Another clue is that on Thursday, Kunlun World Wide Technology founder Zhou Yahui stated on his social media that an author of a paper has joined ByteDance North America as a Tech Leader, referring to Jiang Lu, the author of the paper “VideoPoet: A large language model for zero-shot video generation.”
Jiang Lu studied computer science at Xi’an Jiaotong University, the Free University of Brussels, and Carnegie Mellon University, and interned at Microsoft Research Asia, Google Research, and Yahoo Research. In 2017, after graduating, Jiang Lu joined Google as a founding member of Google Cloud AI and was the first researcher hired by Dr.
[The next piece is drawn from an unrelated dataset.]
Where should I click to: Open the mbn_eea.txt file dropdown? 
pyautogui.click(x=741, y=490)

Li Jia and Dr. Li Feifei. Subsequently, Jiang Lu worked at Google Research. His research has been applied to various Google products such as YouTube, cloud services, Cloud AutoML, advertising, Waymo, and translation services, impacting the daily lives of billions of users worldwide.
Jiang Lu’s work in natural language processing (ACL) and computer vision (CVPR) has been nominated for best paper at top conferences. He is an active member of the research community, serving as an AI reviewer for the U.S. National Seed Fund (NSF SBIR) and regularly chairing prominent conferences such as CVPR, ICCV, NeurlPS, ACM Multimedia, and AAAI.
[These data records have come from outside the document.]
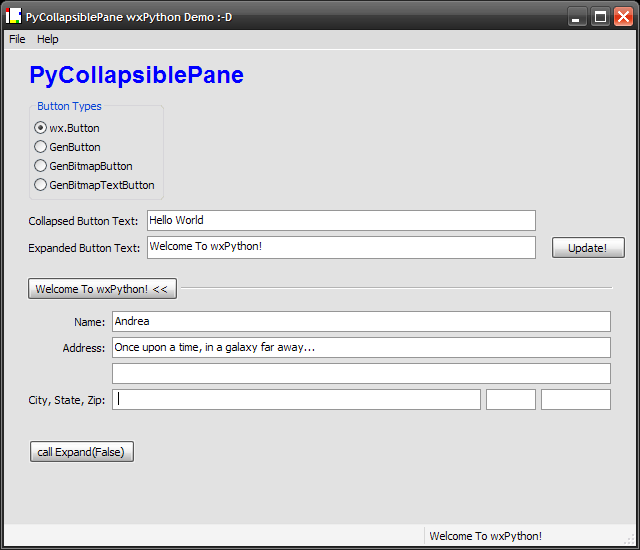Open the File menu
This screenshot has width=640, height=550.
tap(17, 39)
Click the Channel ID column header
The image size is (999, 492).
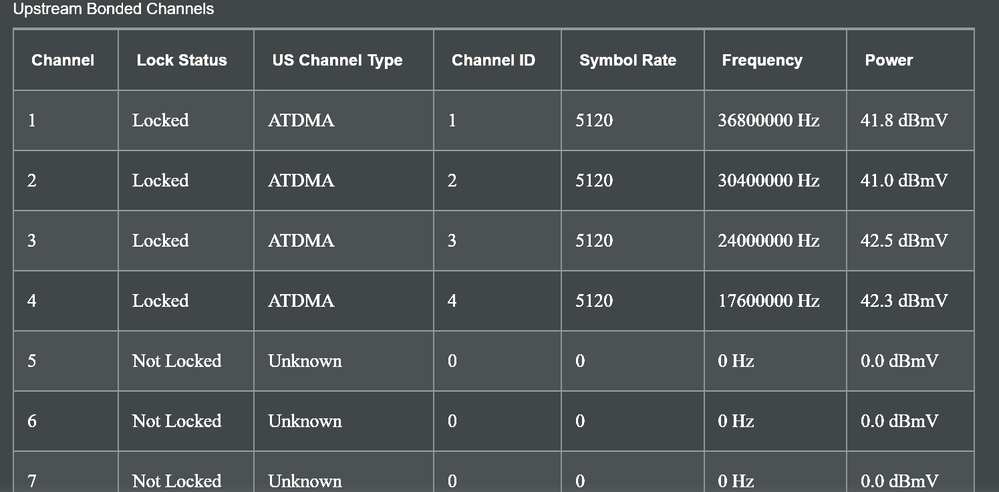click(x=493, y=60)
Jiang Lu’s research interests primarily lie in the interdisciplinary field of multimedia, focusing on generative AI and video creation. Since 2019, he has been exploring the use of Transformers in image and video generation research.
Unlike the Diffusion+Transformer architecture used in Sora, the VideoPoet video generation model led by Jiang Lu employs a single Transformer architecture, capable of transforming any autoregressive language model or large language model into a high-quality video generator. It supports generating square or vertical videos tailored for short-form content and allows video input to generate audio.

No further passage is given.